These results don't contain "discontinu" in the tsvector.

Am So., 14. Feb. 2021 um 08:41 Uhr schrieb Dimitri Nüscheler <[hidden email]>:
Sorry, I forgot to post the DDL for the GIN INDEX:
CREATE INDEX IF NOT EXISTS sherlock_catalog_textsearch ON sherlock_catalog USING GIN (textsearch);

I also uploaded the scripts I used to bisect the issue here, but I didn't include the data file yet. The file "steps" explains the steps.:

I could share the data file with a few individuals until I find a way to anonymize or reduce the data set.
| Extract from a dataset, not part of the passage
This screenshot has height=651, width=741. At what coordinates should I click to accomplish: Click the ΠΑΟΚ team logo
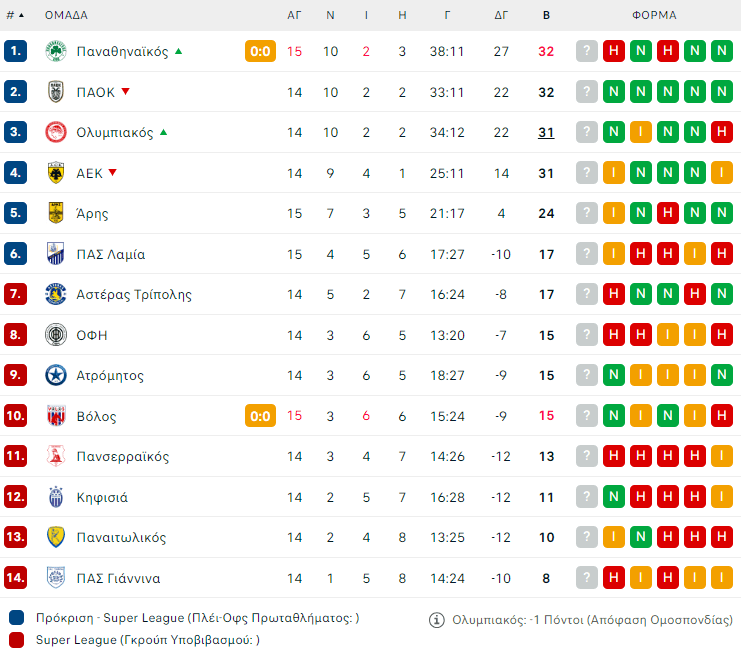[x=56, y=92]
My attempts so far, resulted in the bug no longer showing.

Regards
Dimitri

Am So., 14. Feb. 2021 um 00:23 Uhr schrieb PG Bug reporting form <[hidden email]>:
The following bug has been logged on the website:

Bug reference:      16865
Logged by:          Dimitri Nüscheler
Email address:      [hidden email]
PostgreSQL version: 13.1
Operating system:   Debian
Description:       

Hello

I'm writing a small search engine application that also supports negation
(exclude results that contain terms starting with string).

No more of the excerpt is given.